Common Vulnerabilities and Exposures (CVE®) is a list or dictionary of publicly known information security vulnerabilities and exposures international in scope and free for public use. Each vulnerability or exposure included on the CVE List has one common, standardized CVE name.
CVE's common names facilitate the exchange of vulnerability information across security advisories, tools, databases, and services that did not exist prior to the creation of CVE. CVE names are determined by the CVE Editorial Board, composed of experts from across the information security community. Through open and collaborative discussions, Board members decide which vulnerabilities or exposures will be included in CVE, and then determine the common name, description, and references for each official entry.

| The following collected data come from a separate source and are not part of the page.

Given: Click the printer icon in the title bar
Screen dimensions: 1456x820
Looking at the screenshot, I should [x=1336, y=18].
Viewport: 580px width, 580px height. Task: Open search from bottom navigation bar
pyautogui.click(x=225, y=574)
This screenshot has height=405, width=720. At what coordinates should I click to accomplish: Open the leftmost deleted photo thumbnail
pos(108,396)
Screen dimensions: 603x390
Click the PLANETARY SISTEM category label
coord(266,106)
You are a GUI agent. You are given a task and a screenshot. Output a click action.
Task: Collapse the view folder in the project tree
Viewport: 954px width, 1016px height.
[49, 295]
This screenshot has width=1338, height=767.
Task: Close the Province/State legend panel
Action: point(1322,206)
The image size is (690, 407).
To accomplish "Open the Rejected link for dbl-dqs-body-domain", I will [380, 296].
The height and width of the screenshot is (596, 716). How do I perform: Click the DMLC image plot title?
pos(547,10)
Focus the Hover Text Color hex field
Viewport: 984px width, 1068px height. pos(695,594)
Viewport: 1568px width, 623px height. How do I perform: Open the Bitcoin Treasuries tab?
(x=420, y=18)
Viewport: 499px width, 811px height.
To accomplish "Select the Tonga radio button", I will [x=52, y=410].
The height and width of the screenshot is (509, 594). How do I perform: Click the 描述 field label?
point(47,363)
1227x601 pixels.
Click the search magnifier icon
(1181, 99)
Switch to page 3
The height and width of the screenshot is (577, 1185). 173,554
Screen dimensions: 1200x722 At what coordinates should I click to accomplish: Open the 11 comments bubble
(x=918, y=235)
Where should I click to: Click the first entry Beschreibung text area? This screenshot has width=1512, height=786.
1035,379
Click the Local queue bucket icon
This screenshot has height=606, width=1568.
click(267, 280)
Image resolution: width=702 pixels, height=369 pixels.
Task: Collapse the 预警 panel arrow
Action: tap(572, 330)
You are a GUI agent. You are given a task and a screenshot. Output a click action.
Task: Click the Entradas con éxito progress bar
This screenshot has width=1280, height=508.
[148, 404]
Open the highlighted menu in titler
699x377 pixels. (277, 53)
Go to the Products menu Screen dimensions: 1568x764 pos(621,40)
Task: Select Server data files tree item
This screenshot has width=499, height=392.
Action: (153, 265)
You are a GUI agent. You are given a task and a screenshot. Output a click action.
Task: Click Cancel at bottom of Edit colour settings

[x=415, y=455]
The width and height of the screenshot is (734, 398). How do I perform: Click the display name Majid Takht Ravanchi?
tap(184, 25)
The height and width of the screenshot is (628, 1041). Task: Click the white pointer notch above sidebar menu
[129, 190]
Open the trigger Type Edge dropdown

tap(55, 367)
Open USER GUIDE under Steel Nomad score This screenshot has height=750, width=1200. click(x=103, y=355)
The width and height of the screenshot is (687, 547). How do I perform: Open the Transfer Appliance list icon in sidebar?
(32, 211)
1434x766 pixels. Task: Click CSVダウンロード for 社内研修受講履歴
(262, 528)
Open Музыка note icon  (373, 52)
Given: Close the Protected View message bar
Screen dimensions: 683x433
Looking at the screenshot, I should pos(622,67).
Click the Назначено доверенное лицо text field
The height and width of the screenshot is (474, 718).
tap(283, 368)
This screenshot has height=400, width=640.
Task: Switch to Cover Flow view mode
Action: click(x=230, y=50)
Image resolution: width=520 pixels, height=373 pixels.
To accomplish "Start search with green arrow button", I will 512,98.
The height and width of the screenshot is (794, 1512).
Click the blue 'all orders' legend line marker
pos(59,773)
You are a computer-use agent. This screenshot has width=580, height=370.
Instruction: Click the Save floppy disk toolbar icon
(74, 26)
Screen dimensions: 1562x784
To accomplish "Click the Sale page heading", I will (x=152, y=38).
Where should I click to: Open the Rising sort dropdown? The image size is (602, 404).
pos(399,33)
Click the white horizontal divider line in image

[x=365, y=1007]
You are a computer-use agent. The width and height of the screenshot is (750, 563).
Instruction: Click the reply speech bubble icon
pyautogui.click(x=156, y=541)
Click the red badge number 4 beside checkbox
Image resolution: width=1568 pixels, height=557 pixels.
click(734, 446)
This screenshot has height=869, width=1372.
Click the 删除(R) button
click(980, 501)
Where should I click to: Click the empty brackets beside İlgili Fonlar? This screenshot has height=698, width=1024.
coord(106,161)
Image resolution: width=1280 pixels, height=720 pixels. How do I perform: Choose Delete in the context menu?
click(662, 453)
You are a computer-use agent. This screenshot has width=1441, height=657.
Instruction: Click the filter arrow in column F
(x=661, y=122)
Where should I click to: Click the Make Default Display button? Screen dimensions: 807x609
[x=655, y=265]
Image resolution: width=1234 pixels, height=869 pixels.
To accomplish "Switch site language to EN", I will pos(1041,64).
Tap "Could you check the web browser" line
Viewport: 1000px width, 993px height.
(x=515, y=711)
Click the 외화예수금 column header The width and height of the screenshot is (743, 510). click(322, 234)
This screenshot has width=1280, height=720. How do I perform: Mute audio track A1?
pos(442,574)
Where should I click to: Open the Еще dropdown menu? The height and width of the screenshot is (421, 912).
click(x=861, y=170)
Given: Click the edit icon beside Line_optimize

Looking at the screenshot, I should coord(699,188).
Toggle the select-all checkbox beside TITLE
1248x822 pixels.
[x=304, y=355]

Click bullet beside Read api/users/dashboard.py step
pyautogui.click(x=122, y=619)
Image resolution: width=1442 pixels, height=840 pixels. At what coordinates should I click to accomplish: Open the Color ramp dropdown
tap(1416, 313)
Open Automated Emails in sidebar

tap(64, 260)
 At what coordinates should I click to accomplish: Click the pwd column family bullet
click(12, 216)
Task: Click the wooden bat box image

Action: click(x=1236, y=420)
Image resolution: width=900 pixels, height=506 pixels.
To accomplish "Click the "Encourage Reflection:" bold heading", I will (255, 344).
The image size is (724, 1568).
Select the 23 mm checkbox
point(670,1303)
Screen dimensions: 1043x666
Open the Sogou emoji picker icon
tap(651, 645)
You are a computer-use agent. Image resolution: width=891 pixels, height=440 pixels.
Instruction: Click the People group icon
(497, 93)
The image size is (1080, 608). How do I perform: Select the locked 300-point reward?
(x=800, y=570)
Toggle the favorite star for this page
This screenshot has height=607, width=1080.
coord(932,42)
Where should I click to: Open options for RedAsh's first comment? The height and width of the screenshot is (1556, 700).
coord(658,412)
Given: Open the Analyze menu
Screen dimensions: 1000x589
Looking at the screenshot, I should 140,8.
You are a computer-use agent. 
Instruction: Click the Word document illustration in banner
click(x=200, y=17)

- One standardized name for each vulnerability or exposure
- The way to interoperability and better security coverage
- A basis for evaluation among tools and databases
- Industry-endorsed via the CVE Editorial Board and CVE-compatible products and services
- Free to the public on the CVE Web site
In 1999, MITRE created CVE to act as a bridge between different information security tools and services. Today, the CVE List has grown to nearly 7,000 unique identifiers available on MITRE's CVE site. Approximately 100 new candidate names are added to the CVE Web site each month based upon newly discovered issues.
Numerous organizations from around the world have listed their products and services as CVE-compatible on the CVE Web site. "CVE-compatible" means that an information security product or service uses CVE names in a way that allows it to cross-link with other repositories that also use CVE names, facilitating the exchange of vulnerability information and making it easier to share data in a vendor-independent manner.
Types of products include vulnerability databases; security archives and advisories; vulnerability assessment and remediation; intrusion detection, management, monitoring, and response; incident management; data and event correlation; educational materials; and firewalls. Many organizations have multiple products and services listed.